If you only do one thing this quarter, audit your backlink profile by page intent: homepage trust, category authority, product proof, and article-level references. Then build links to the pages that actually deserve outside citations.
What counts as a backlink in 2026
A backlink is a link from another website to your website. Google can use links to discover pages, understand relationships between sites, and evaluate authority. The old mental model still helps: a good link is a vote. The 2026 version needs one extra line: a good link is a vote that makes sense in context.
A link from a respected SaaS review guide to your comparison page says something different from a random profile link on an abandoned Web 2.0 site. Both are technically links. Only one is likely to help a human, a crawler, or an AI answer engine understand why your page deserves attention.
The metrics many SEO teams use are still useful, but they should not be treated as truth:
| Signal | What it tells you | What to check before trusting it |
|---|---|---|
| Referring domains | How many unique sites link to you | Are they real, relevant, and indexed? |
| Domain authority or domain rating | Estimated strength of the linking domain | Does the site have actual organic traffic? |
| URL-level authority | Strength of the exact linking page | Is the page internally linked and indexed? |
| Link placement | Where the link appears on the page | Is it in the main content or buried in boilerplate? |
| Anchor text | The words used in the link | Does it look natural, varied, and reader-friendly? |
| Topical relevance | Fit between the linking page and your page | Would a real reader expect this recommendation? |
Auspia's view is simple: use link metrics to shortlist opportunities, then judge the page like an editor. If the page would embarrass your brand in a sales call, skip it.

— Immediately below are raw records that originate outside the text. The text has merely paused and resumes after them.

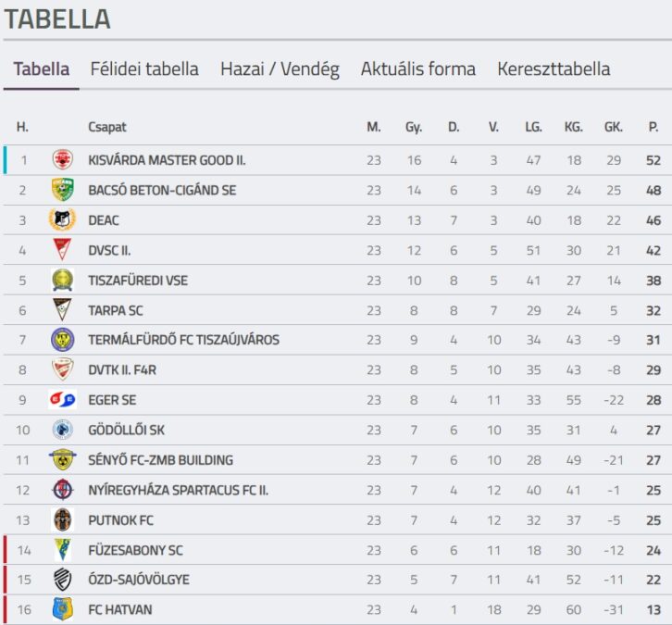Click the Kisvárda Master Good II. team crest
Image resolution: width=672 pixels, height=625 pixels.
pos(63,160)
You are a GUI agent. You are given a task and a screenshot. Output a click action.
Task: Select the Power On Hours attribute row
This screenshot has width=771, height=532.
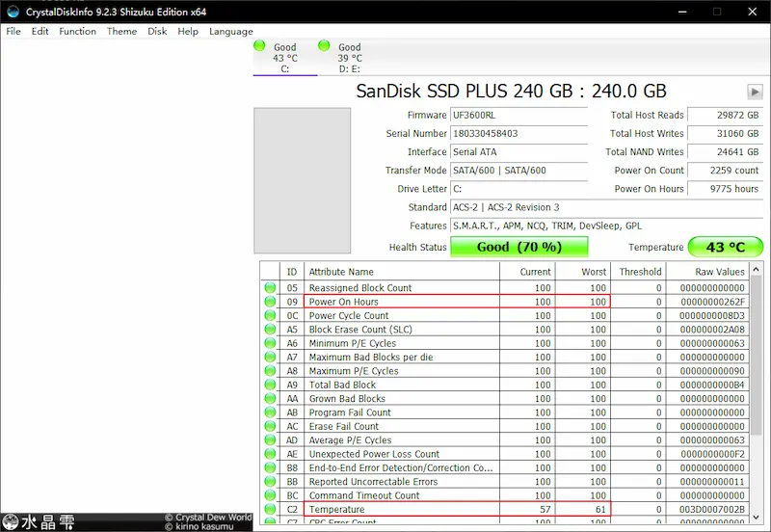(401, 302)
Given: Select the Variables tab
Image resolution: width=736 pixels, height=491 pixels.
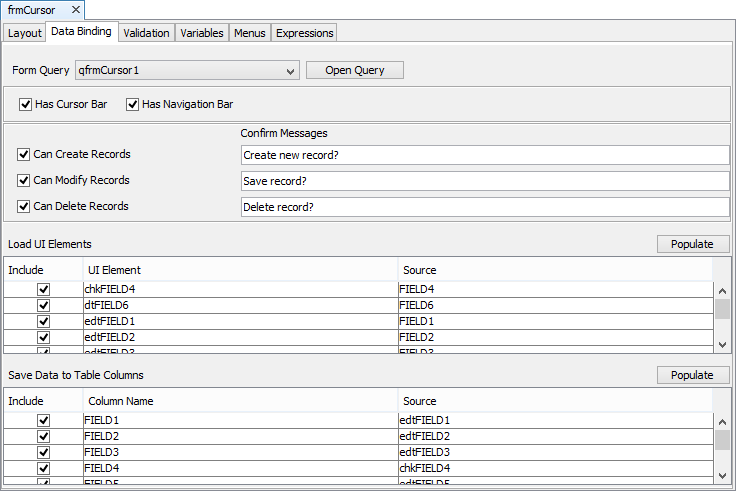Looking at the screenshot, I should coord(201,33).
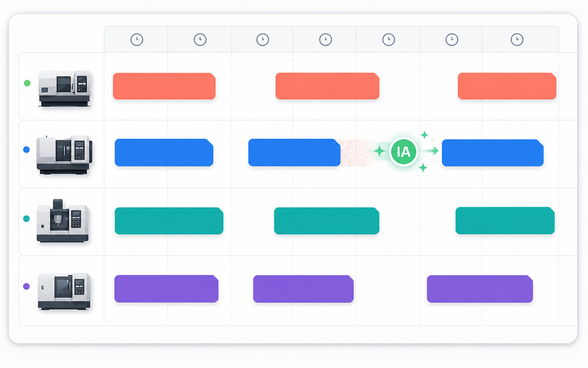Click the green IA optimization badge
This screenshot has width=588, height=368.
404,152
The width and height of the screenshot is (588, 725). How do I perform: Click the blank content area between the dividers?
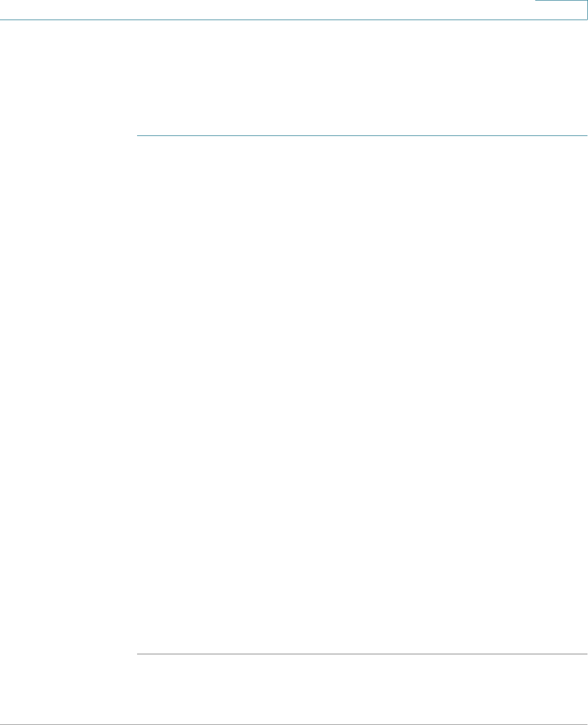tap(362, 394)
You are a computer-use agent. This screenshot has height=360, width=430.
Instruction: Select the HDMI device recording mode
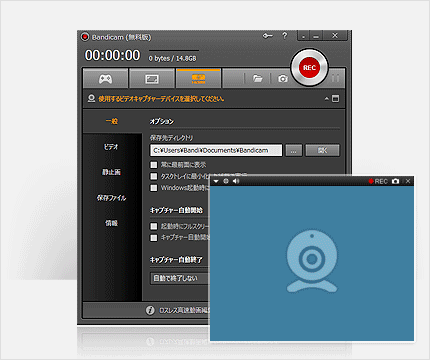tap(198, 79)
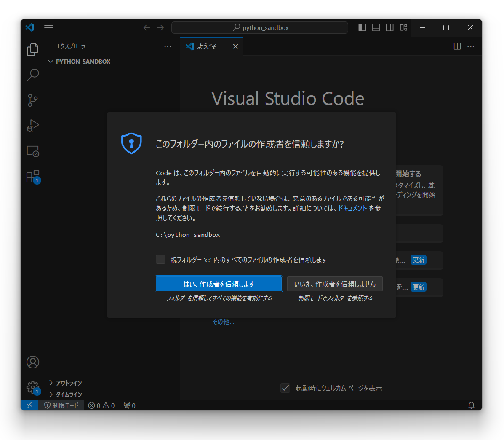The image size is (504, 440).
Task: Open the Explorer view in the activity bar
Action: click(32, 49)
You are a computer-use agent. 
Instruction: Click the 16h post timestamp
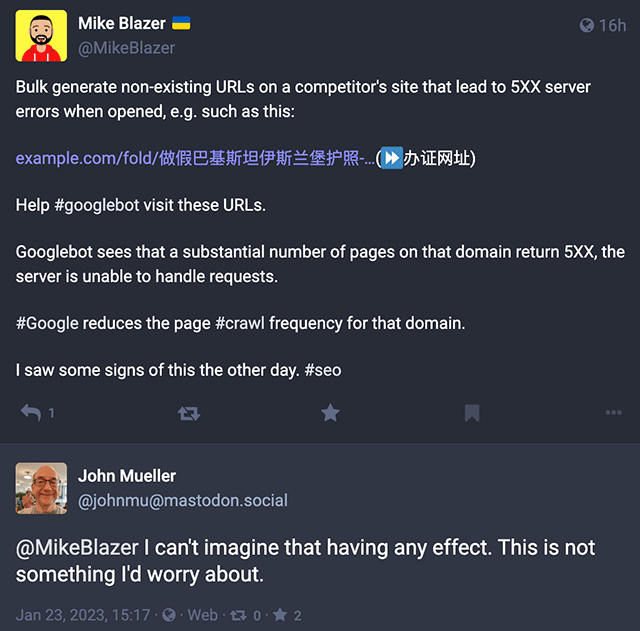(x=612, y=25)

The link types worth knowing
You do not need a complicated taxonomy, but you do need to understand the difference between links that pass ranking value, links that send trust, and links that only create noise.
| Link type | How to think about it | Typical use |
|---|---|---|
| Dofollow | The default link type and the main target for authority building | Editorial citations, partner pages, guest articles |
| Nofollow | May not pass PageRank in the old direct sense, but can still bring traffic and discovery | Communities, comments, some media sites, social platforms |
| Sponsored | Required for paid placements and affiliate-style links | Sponsorships, paid articles, advertorials |
| UGC | Used for user-generated links | Forums, community posts, public profiles |
Placement matters too. A contextual link inside a useful paragraph is usually stronger than a sidebar or footer link. A link from a page that already has 80 outbound links is usually weaker than a link from a focused resource page. A link from an indexed page with search traffic is safer than one from a page that no one, including Google, seems to visit.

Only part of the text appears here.